Bisnis.com, JAKARTA – Ketua Umum Jaringan Nasional Anti Perdagangan Orang, Rahayu Saraswati Djojohadikusumo mengungkapkan masih minimnya pemberdayaan perempuan dan maraknya tindak pidana perdagangan orang. Sara mengatakan hal ini dipengaruhi berbagai faktor seperti sosial dan ekonomi.
Pernyataan itu dia sampaikan saat menjadi panelis di acara “Women in Sustainable Development (SDGs) Action Award 2025” yang diselenggarakan Bisnis Indonesia Group, Selasa (11/11/2025).
“Pemberdayaan perempuan terutama, itu kita gak bicara cuma dari segi sosial. Tapi justru dari segi ekonomi,” ujarnya.
Menurutnya, banyak perempuan yang mampu untuk berkembang di berbagai sektor, khususnya pendidikan dan pekerjaan. Namun terhambat yang salah satu faktornya adalah pola asuh atau parenting dari orang tua mereka.
Dia menceritakan bahwa perempuan dihadapkan dengan tuntutan pernikahan. Alhasil, katanya, perempuan menjadi terhambat untuk berkembang dan memengaruhi posisi mereka di dalam struktur sosial.
Rahayu pun mencontohkan ketika perempuan ingin mengambil jenjang pendidikan S2 atau S3, kerap mendapat pertentangan dari orang tua karena memengaruhi usia untuk menikah.

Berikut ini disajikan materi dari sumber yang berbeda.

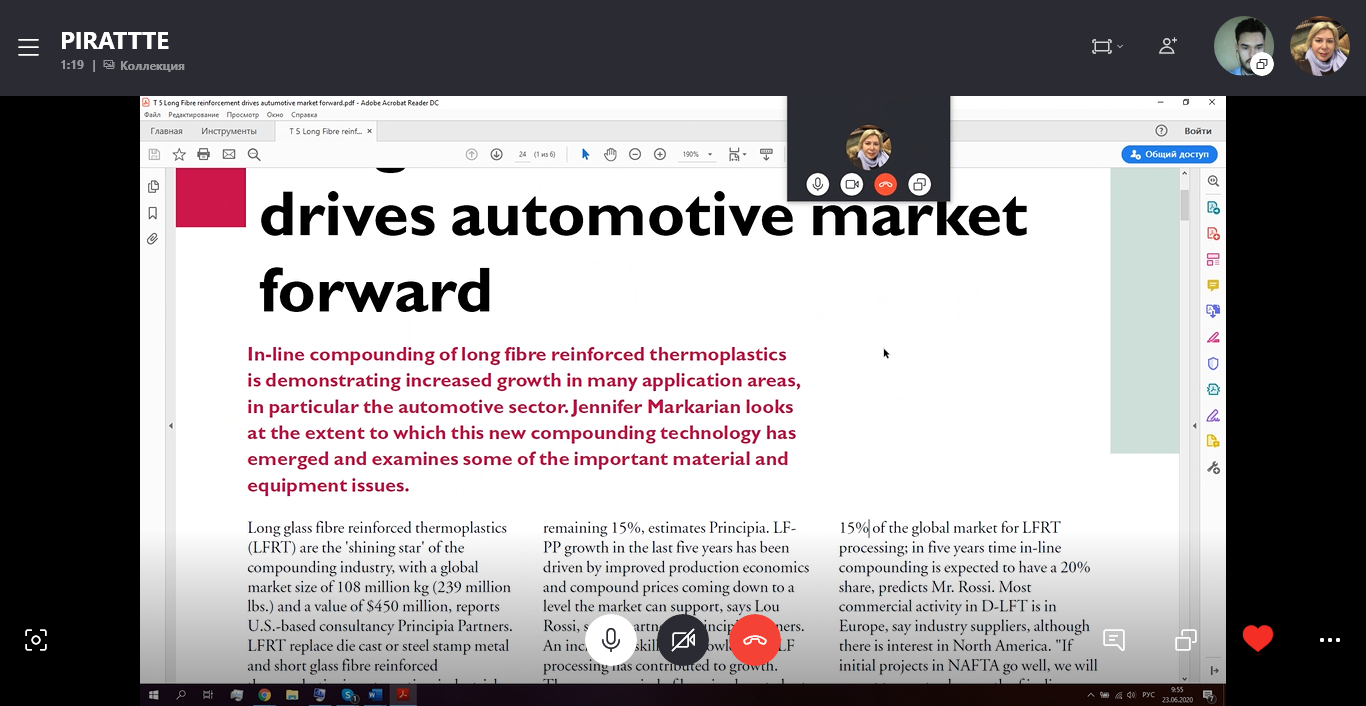This screenshot has width=1366, height=706.
Task: Open the hamburger menu next to PIRATTTE
Action: [28, 47]
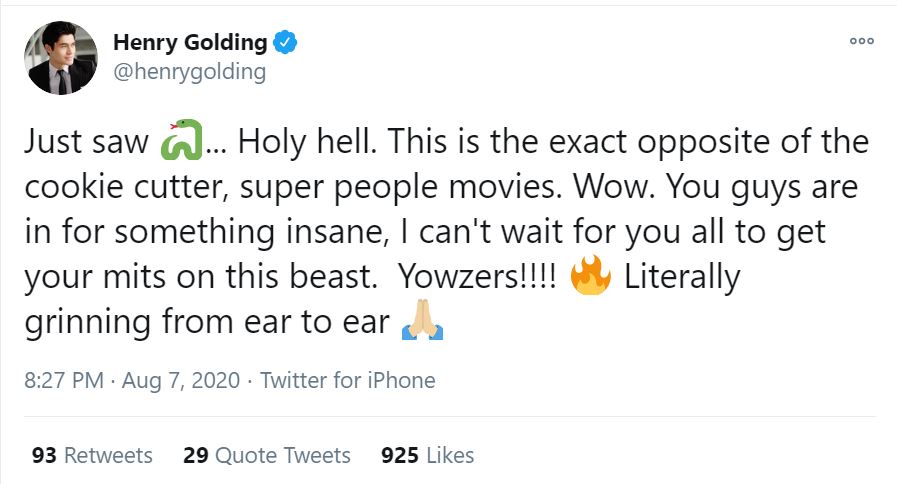Show the 925 Likes list
This screenshot has width=897, height=484.
tap(427, 455)
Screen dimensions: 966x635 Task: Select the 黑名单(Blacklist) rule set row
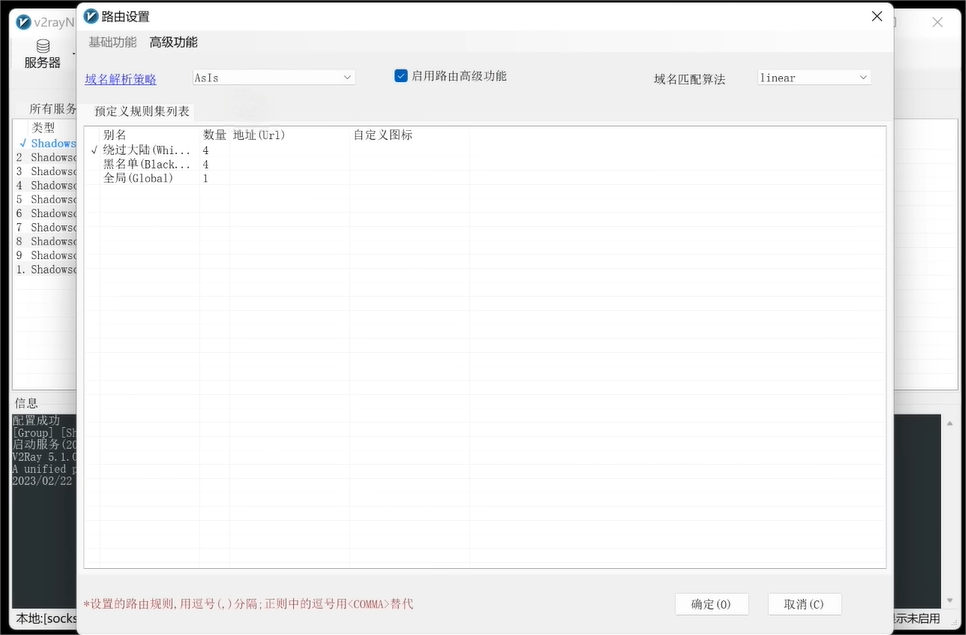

Dia menilai ada tiga faktor yang menghambat pemberdayaan perempuan, yakni sistem patriarki, budaya, dan ekonomi.
“Bagaimana secara ekonomi perempuan bisa berdaya. Terus secara budayanya. Itu tidak mendukung untuk perempuannya bisa mandiri,” tegasnya.
Selain pemberdayaan perempuan, Sara, sapaan akrabnya, turut menyoroti masih maraknya tindak pidana perdagangan orang (TPPO).
Dia menilai kegiatan kriminal itu dipengaruhi oleh faktor ekonomi, di mana banyak orang yang kesulitan ekonomi sehingga terpaksa melakukan hal tersebut.
“Kenapa kok ada banyak sekali di Indonesia itu rentan berhadapan [dengan tindak pidana] perdagangan orang? Karena masalah sosial ekonomi. Mereka mencari pekerjaan. Pekerjaan itu tidak ada di daerah mereka,” tutur Sara.
Dia menegaskan bahwa perempuan harus berkontribusi bagi perubahan. Jika perempuan mendapatkan akses di berbagai sektor maka kesetaraan akan terwujud.
“Jika perempuan diberikan akses kepada kesehatan, pendidikan, kesempatan ekonomi, justru bukan hanya perempuan itu saja yang terangkat, tapi juga seluruh komunitasnya terangkat,” pungkasnya.